Smart air fryers have become one of the fastest-growing segments in the kitchen appliance market. Brands like Cosori, Ninja, and Instant now offer models that connect to your phone via WiFi or Bluetooth, letting you start cooking remotely, follow guided recipes, and monitor your food from another room. For parents juggling bedtime routines and dinner prep simultaneously, the appeal is obvious.
But connected appliances come with tradeoffs that are worth understanding before you bring one into your kitchen. We dug into how these work, what data they collect, and what happens if the company behind the app moves on.
How Smart Air Fryers Work
A smart air fryer includes a WiFi chip (sometimes Bluetooth) that connects the appliance to your home network and pairs with a companion smartphone app. The app typically lets you:
- Start, pause, and stop cooking remotely
- Select from a library of preset cooking programs
- Download new recipes with automatic time and temperature settings
- Receive notifications when cooking is complete or when it is time to shake the basket
- Monitor cooking progress in real time
- Access cooking history and favorites
Some models also integrate with voice assistants like Amazon Alexa or Google Home, allowing hands-free control. You can say "Alexa, preheat the air fryer to 400 degrees" from across the house.
The physical air fryer itself works identically to a non-connected model - the same convection heating principle applies. The smart features are a software layer on top of the core cooking technology. If your WiFi goes down, you can still operate the air fryer manually using the onboard controls.
The Privacy Tradeoff
Here is where we need to talk about what you are trading for convenience. When you set up a smart air fryer app, you typically provide:
- Your email address and name
- Your home WiFi network credentials (stored on the device)
- Your location (for app functionality)
- Your cooking habits (what you cook, when, how often)
The app collects usage data continuously. This includes cooking frequency, preferred temperatures, recipes used, and times of day you cook.
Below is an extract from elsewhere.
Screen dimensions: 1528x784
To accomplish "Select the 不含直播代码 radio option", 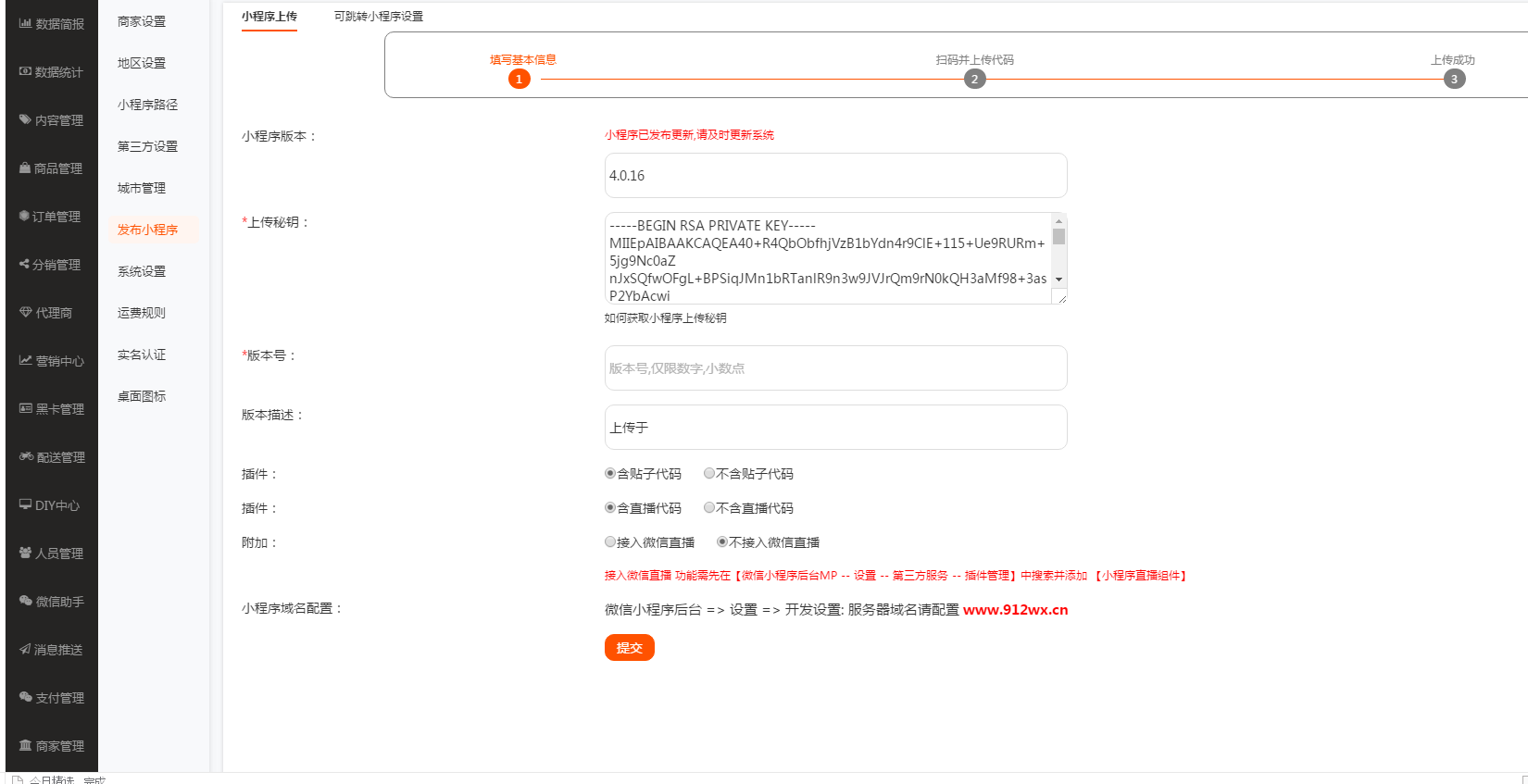I will tap(709, 508).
Some apps share aggregated data with third parties for analytics or advertising purposes.
We reviewed the privacy policies of three major smart air fryer apps (Cosori VeSync, Ninja, and Instant). All three collect usage data. VeSync's policy explicitly states data may be shared with third-party analytics and advertising partners. This is standard practice for connected home devices, but it is worth knowing that your kitchen habits become data points.
For families concerned about data privacy, the key questions are:
- What data does the app collect? Read the privacy policy before downloading.
- Can you opt out of data sharing? Some apps allow limited opt-outs.
- Is the data stored locally or in the cloud? Cloud storage means the company holds your information.
- What happens to your data if you delete the app? Check the data deletion policy.